_Material for this task:_
▼

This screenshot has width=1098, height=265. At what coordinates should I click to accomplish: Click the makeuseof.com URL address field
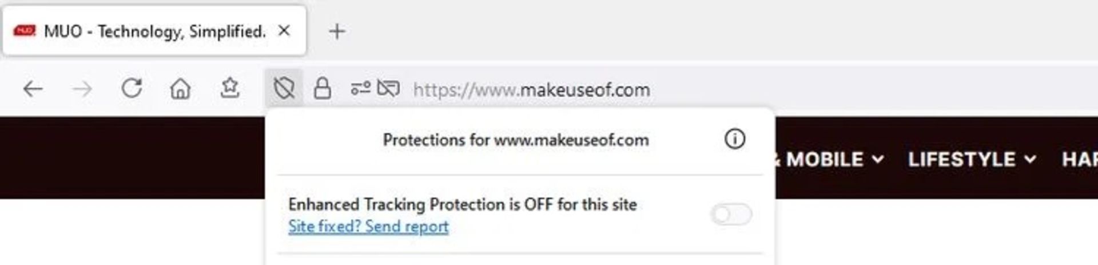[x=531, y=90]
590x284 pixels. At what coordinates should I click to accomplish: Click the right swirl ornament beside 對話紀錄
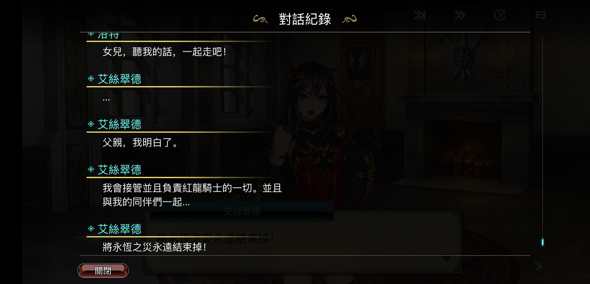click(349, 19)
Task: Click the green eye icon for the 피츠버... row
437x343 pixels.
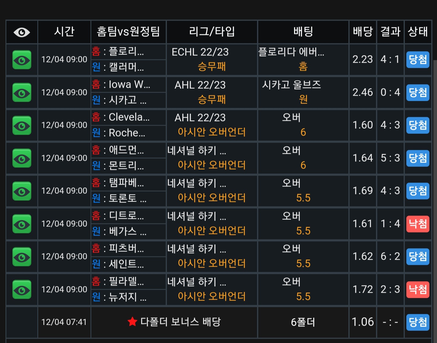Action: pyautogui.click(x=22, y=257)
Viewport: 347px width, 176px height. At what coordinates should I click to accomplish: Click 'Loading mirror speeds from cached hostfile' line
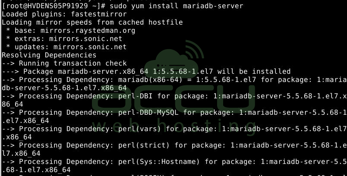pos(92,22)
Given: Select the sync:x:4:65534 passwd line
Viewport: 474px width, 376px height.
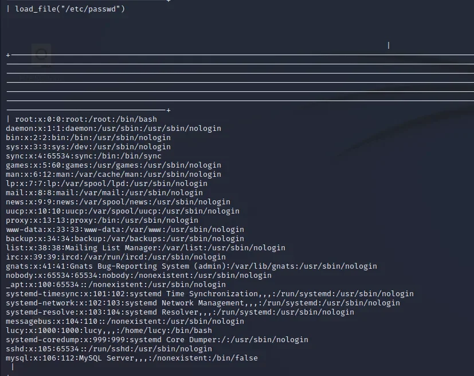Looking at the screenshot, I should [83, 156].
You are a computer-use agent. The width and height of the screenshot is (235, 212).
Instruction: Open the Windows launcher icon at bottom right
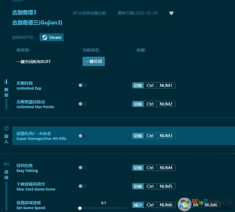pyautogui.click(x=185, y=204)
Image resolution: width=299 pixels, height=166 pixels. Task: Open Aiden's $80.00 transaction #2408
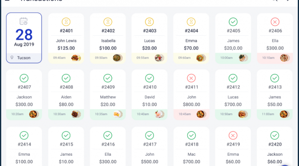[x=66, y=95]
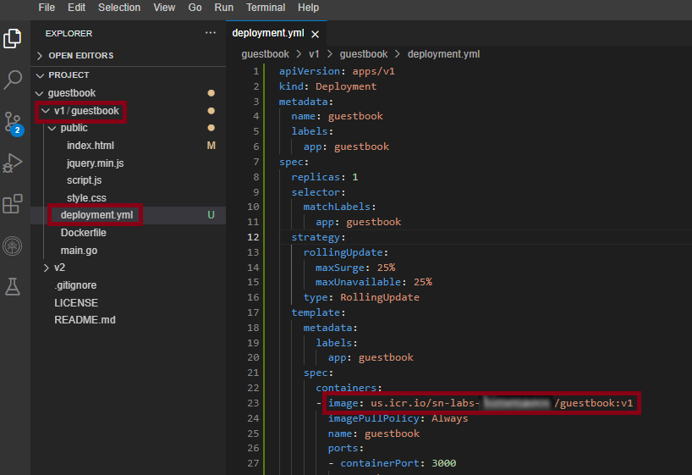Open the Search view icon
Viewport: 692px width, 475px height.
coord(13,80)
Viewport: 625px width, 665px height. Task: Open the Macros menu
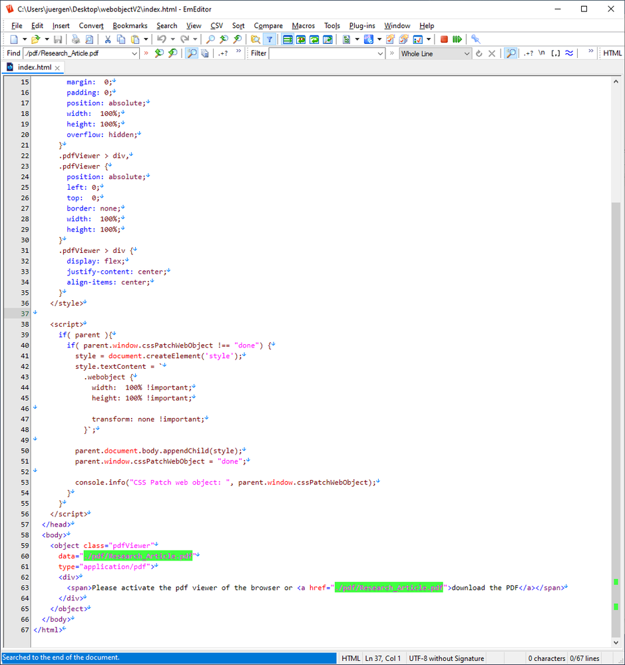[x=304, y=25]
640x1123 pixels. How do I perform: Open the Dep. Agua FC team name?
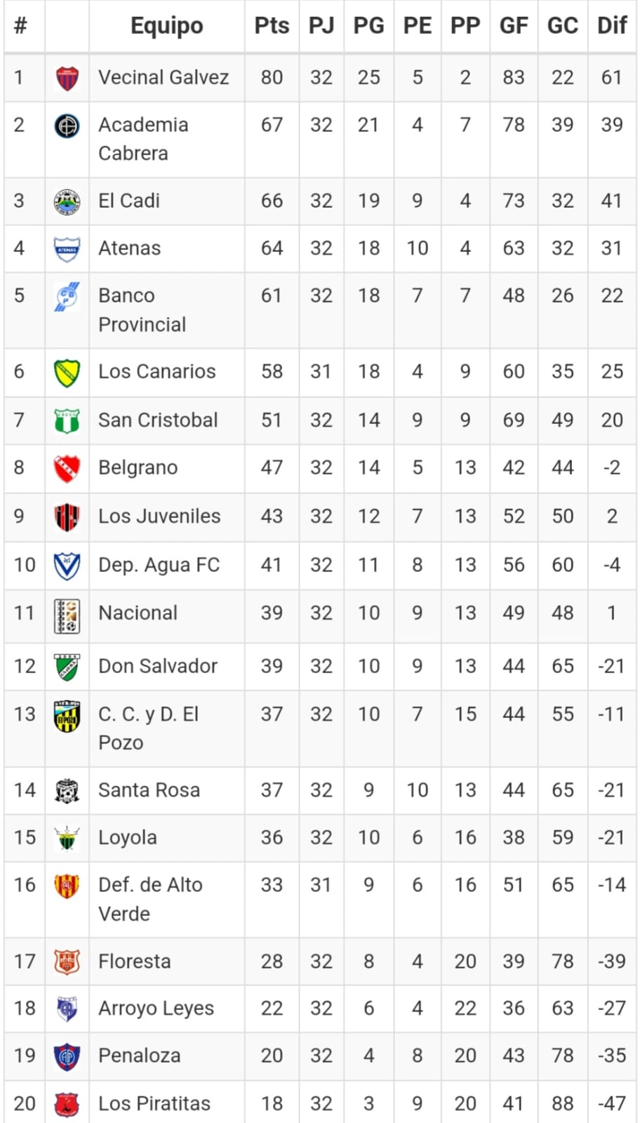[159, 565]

▲
▼

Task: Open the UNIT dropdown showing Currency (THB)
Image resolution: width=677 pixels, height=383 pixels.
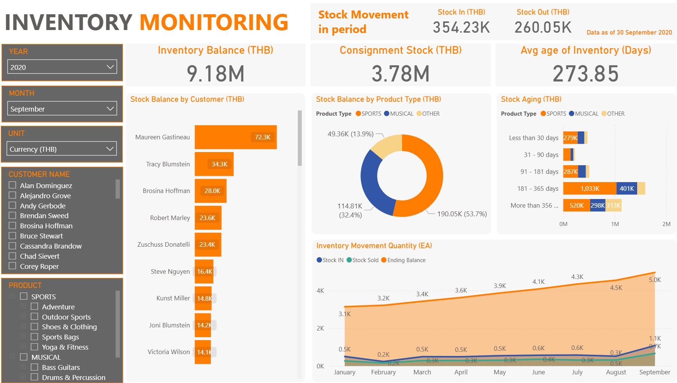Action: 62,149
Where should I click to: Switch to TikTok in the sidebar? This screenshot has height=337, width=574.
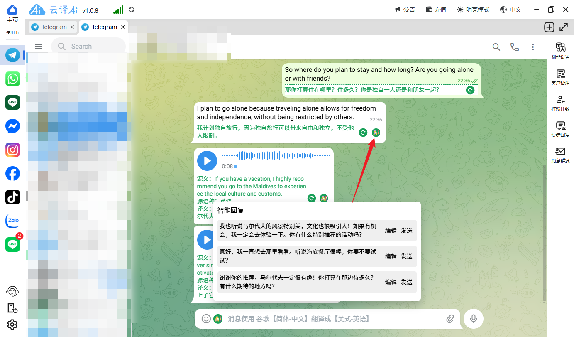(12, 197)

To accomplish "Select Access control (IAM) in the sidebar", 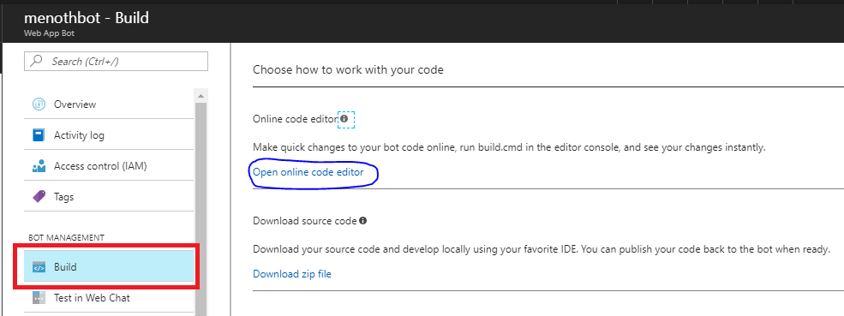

▲

_Exercise goal:_
Reproduce the listing above only between the lines holding "This screenshot has width=1098, height=265." and "You are a computer-use", inclusive. Every line must match exactly, and pictures are dropped.

_Answer box:_
This screenshot has width=1098, height=265. At what coordinates should I click to accomplish: Click the makeuseof.com URL address field
[x=531, y=90]
590x284 pixels. At what coordinates should I click to accomplish: Click the right swirl ornament beside 對話紀錄
click(349, 19)
Task: Click the green eye icon for the 피츠버... row
437x343 pixels.
Action: pyautogui.click(x=22, y=257)
Viewport: 347px width, 176px height. At what coordinates should I click to accomplish: Click 'Loading mirror speeds from cached hostfile' line
pos(92,22)
Given: Select the sync:x:4:65534 passwd line
Viewport: 474px width, 376px height.
Looking at the screenshot, I should [83, 156].
You are a computer-use agent. The width and height of the screenshot is (235, 212).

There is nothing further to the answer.